- Then, farmers had to sell their maize at a throwaway price of Sh800 per 90kg bag to brokers.
- Every two kilogrammes of maize leaves the farm at about Sh56, based on NCPB’s highest buying price.
The cyclical and fluctuating prices of unga (maize flour) in the country have always pointed to a serious problem in the maize value chain.
The past one month has seen maize flour prices rise from an average Sh112 per two-kilogramme packet to the current Sh136 across the country.
This comes as a surprise to many people, considering that the country was experiencing a “glut” only last season.
Then, farmers had to sell their maize at a throwaway price of Sh800 per 90kg bag to brokers. The National Cereals and Produce Board (NCPB) bought the commodity at Sh2,300, which was raised to Sh2,500 by President Uhuru Kenyatta in January this year.
Whereas consumers are having to pay substantially high prices to access the commodity, its primary producers have nothing to show for it.
Every two kilogrammes of maize leaves the farm at about Sh56, based on NCPB’s highest buying price. The hundreds of thousands of bags that were sold at Sh800 would translate to Sh18 per two kilogrammes of maize flour.
So, what happens in between? At local mills, the cost of milling two kilogrammes of maize is about Sh10; it costs only Sh10 extra to make it finer.
What is packed and retailed in shops is grade one flour milled by big millers enjoying economies of scale, which, ideally, should translate to even lower costs.
I am not convinced that the cost of transporting the maize to millers and distributing the processed product to retail shops can account for the difference.
Millers have many ways of accessing maize — including through the government-funded NCPB stores across the country, direct purchases from farmers, from other dealers as well as imports with the help of government.
Recently, they got a shot in the arm when the President appealed to his counterpart in Tanzania to help them to access the grain in that country at more favourable prices.
But why do we import?
To understand this conundrum, we first need to analyse the production numbers. In 2018, Kenya produced 46 million bags of maize — the highest amount ever — despite the threats of Fall Armyworms that had invaded the country. The Ministry of Agriculture estimates the current maize consumption at around 55 million bags per year.
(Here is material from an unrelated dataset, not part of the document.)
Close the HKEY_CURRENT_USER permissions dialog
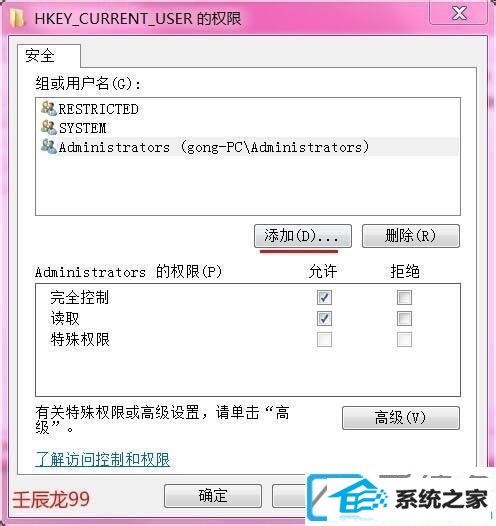496x526 pixels. 458,13
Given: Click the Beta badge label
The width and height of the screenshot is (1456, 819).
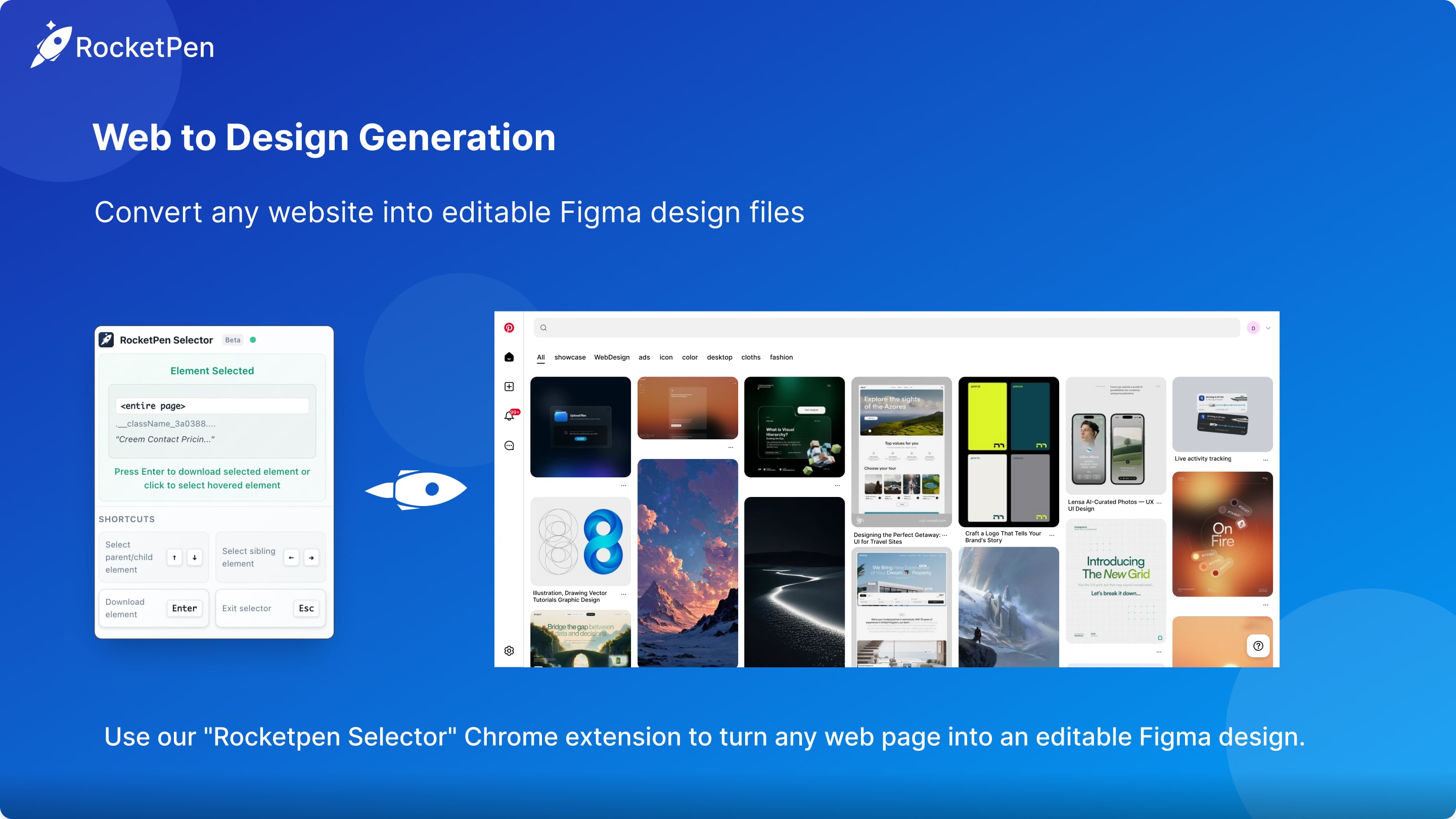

This leaves a deficit of about 10 million bags of maize meaning we would only need to import 18 per cent of the total maize consumed.
This deficit cannot be used as an excuse to hike the maize prices.
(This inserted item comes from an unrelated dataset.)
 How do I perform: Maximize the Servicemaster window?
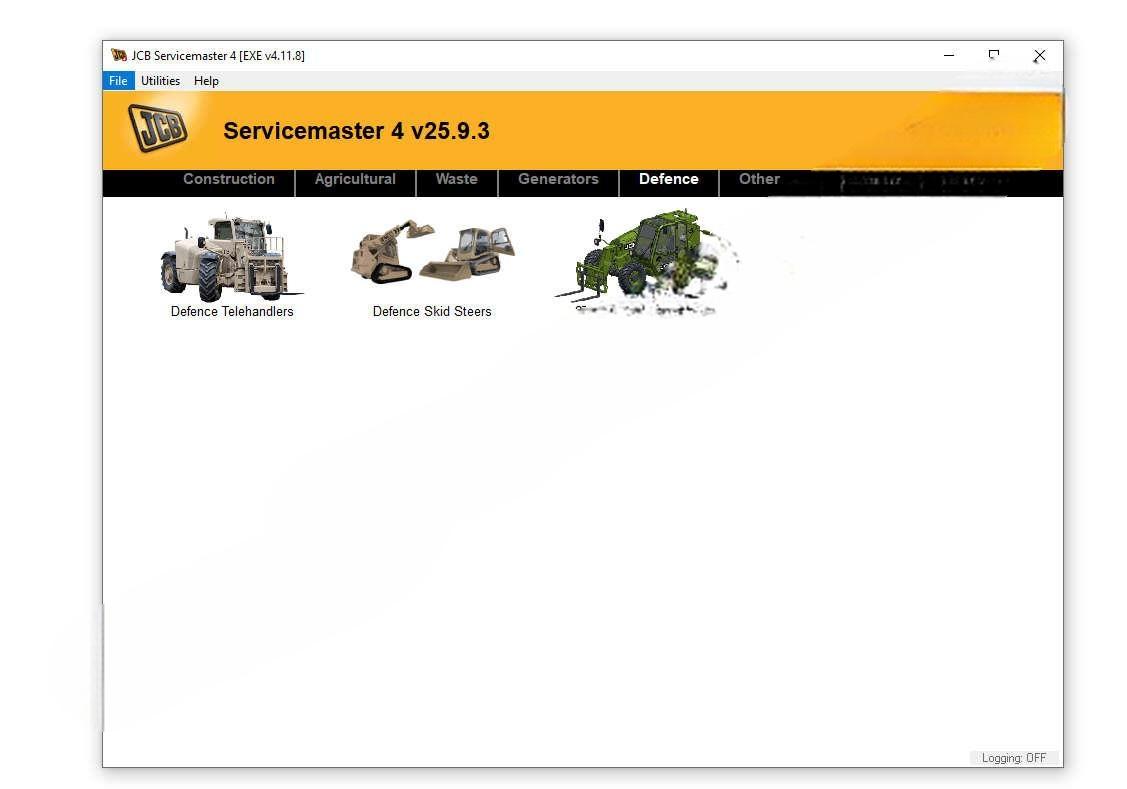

We have enough storage facilities owing to the NCPB-declared capacity of 1.8 tonnes — which translates to about 20 million 90kg bags. Despite being shared among the different cereals produced in the country, it is, nonetheless, sufficient capacity, given that the agency is also allowed to outsource facilities from private entities.
What the country needs to focus on, therefore, is the strengthening of NCPB’s role in ensuring price stability and better access to grains countrywide.
Further, the strategic grain reserves should solely exist to safeguard the needs of the over 15 million Kenyans who cannot meet their minimum dietary requirements.
We cannot continue to have the misplaced idea by NCPB of selling grains to animal feed manufacturers when some of our compatriots have none to eat.
At the same time, the government needs to rethink its policy of subsidising maize for millers.
By so doing, it creates two opposing systems when it comes to maize trade and regulation. It makes absolutely no sense for the government to pay billions of shillings to millers in form of subsidies if, in return, they cannot regulate the price of unga in the well-organised and united milling industry.
And there is a need to reassess our form of agriculture — the gains and pains of the industrial model of farming that the country has heavily promoted and invested in for the past two decades. To ensure access to affordable food for all Kenyans, we need to have a sober national discourse around whether the fertiliser subsidies work or if farmers are given enough incentives to grow maize.
We should also evaluate whether large-scale monocropping and heavy mechanised forms of farming are compatible with our context or if the price mechanics are right.
These measures will put the country in good stead to fulfilling the human right to food as enshrined in the Constitution in Article 43 1(c), which, unfortunately, the government seems to be in contravention of.